If the worker writes comments, creates records, sends messages, or updates tasks, pause it before broad edits. This prevents new runs from using half-reviewed instructions.

Copy the current instructions before making a risky edit. If output quality drops, you can restore the previous wording instead of trying to recreate it from memory.

Edit a Worker

  1. Open AI Workers.
  2. Open the worker.
  3. Select Edit.
  4. Update name, description, status, instructions, context sources, tool categories, output mode, or max iterations.
  5. Select Save changes.

When to Edit

Edit a worker when:

  • Its output is too vague.
  • It needs less or more context.
  • Tool access is too broad.
  • It should be paused.
  • It needs a clearer role.
  • A failed run shows a permission or scope problem.

Editing Instructions

Make instructions specific enough that another teammate could predict the worker's behavior. Include the target outcome, data it should use, tone or format requirements, and anything it must not change.

Avoid broad instructions such as "handle everything for this customer." Split large responsibilities into smaller workers when the task needs different context, tools, or review rules.

Context and Tools

Give the worker only the context sources and tool categories needed for the job.
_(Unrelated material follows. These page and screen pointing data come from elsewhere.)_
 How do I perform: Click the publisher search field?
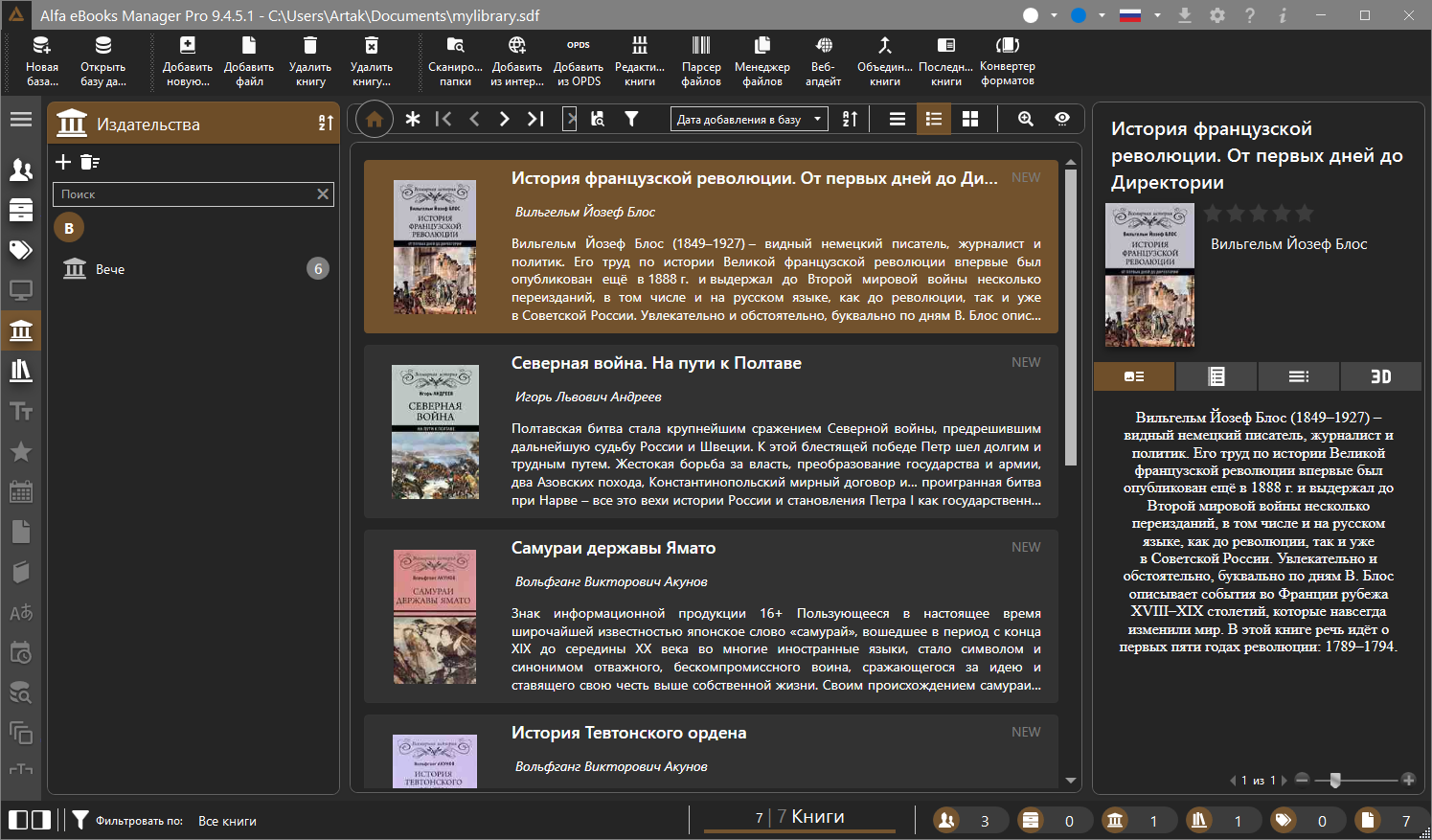pyautogui.click(x=184, y=194)
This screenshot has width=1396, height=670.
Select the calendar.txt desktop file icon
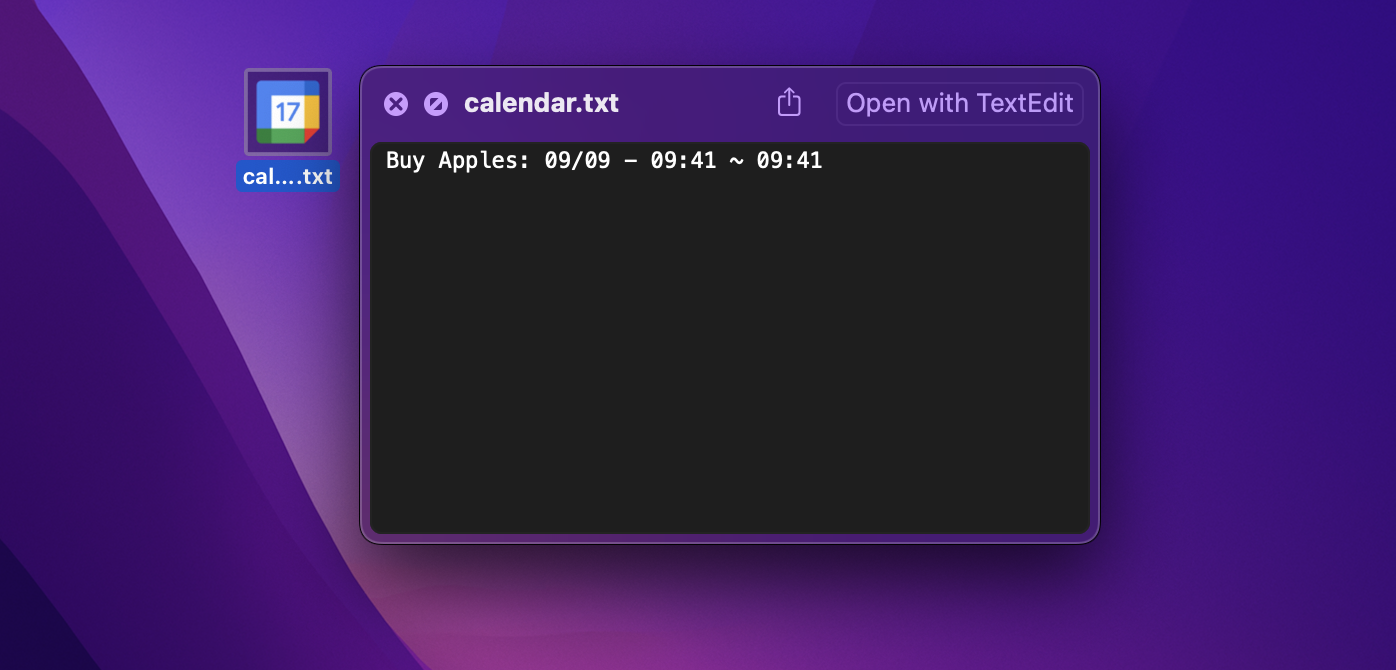[288, 112]
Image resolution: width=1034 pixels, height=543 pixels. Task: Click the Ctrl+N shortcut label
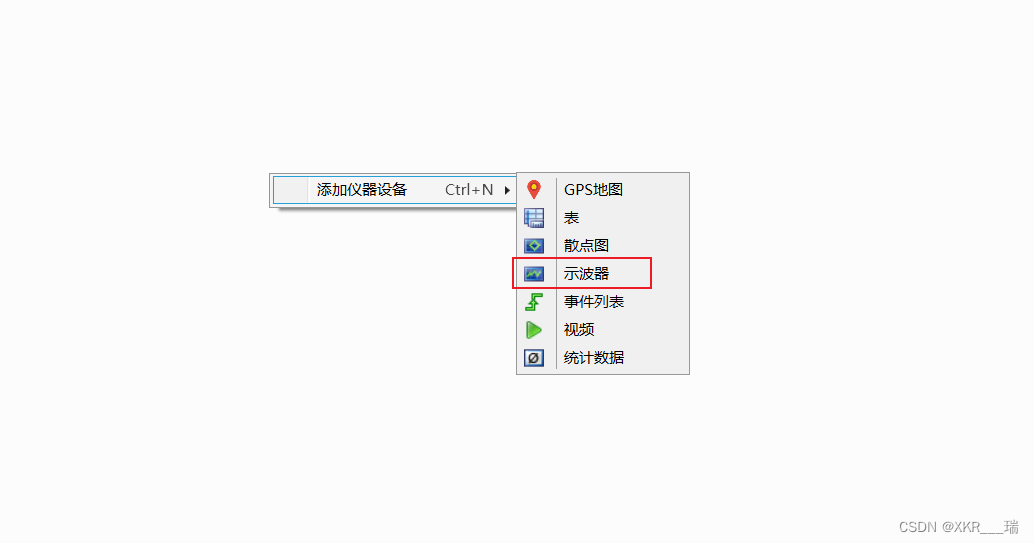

More access can improve output, but it also increases the review surface.

When adding a new context source, run the worker on a safe record and check whether the output cites or uses the new information correctly.

Remove context or tools when the worker starts using irrelevant information. Adding more instructions is not always the right fix if the worker can see too much.

Status Changes

Use Paused when a worker should stop being used while you review it. Use Draft for setup. Use Active only when instructions and access are ready.

After Editing

Run the worker on one safe record or narrow context. Compare the new output with the previous behavior and review run detail before returning the worker to broad usage.

If you reduced context or tool access, confirm the worker still has enough information to complete the job. If you expanded access, review the safety page before activating it.

Edit Review Checklist

Before reactivating a changed worker:

  • compare the latest run with a previous successful run
  • confirm the source record was safe for testing
  • confirm output format still matches the instructions
  • confirm no extra tools or context were added unnecessarily
  • confirm queued or active runs are not using old assumptions
  • document the reason for the change if the worker affects shared work

Troubleshooting

If saving fails, check required fields and shorten overly long instructions.

If the worker still behaves the old way after saving, refresh the worker detail page and start a new run. Existing or already queued runs may have used the previous configuration.

If output quality drops after an edit, compare the latest run with the previous successful run and roll the instruction back to the smaller change that caused the regression.